Set down the lines running from the one that contains "You are a GUI" through the one that contains "pyautogui.click(x=135, y=15)", including both, without changing anything. Leave the pictures out of your answer.

** EXERCISE MATERIAL **
<<<<
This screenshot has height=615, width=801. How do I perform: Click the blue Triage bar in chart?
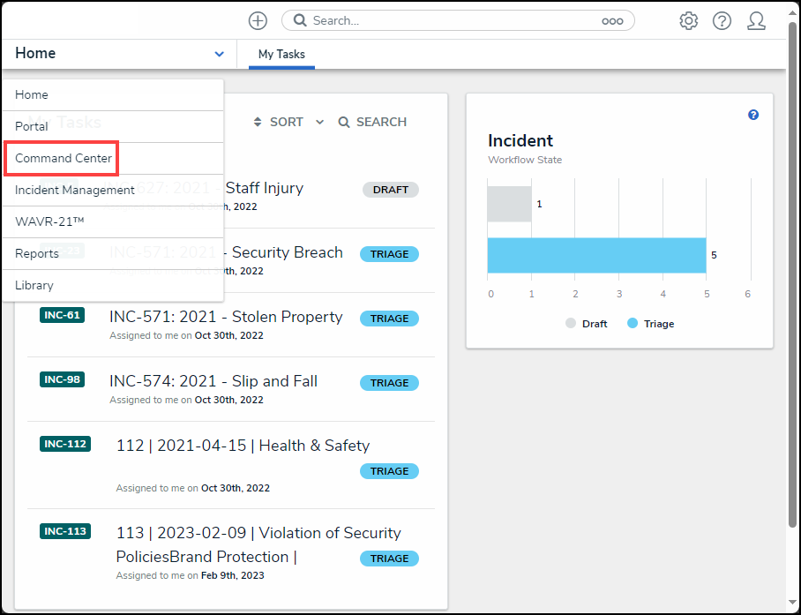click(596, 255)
>>>>
<<<<
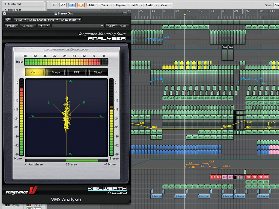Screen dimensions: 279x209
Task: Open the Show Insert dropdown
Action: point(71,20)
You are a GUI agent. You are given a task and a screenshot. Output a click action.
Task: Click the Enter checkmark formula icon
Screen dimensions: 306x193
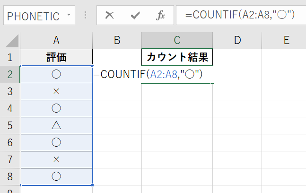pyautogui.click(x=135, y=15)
>>>>
** FULL ANSWER **
You are a GUI agent. You are given a task and a screenshot. Output a click action.
Task: Click the Enter checkmark formula icon
Screen dimensions: 306x193
pyautogui.click(x=135, y=15)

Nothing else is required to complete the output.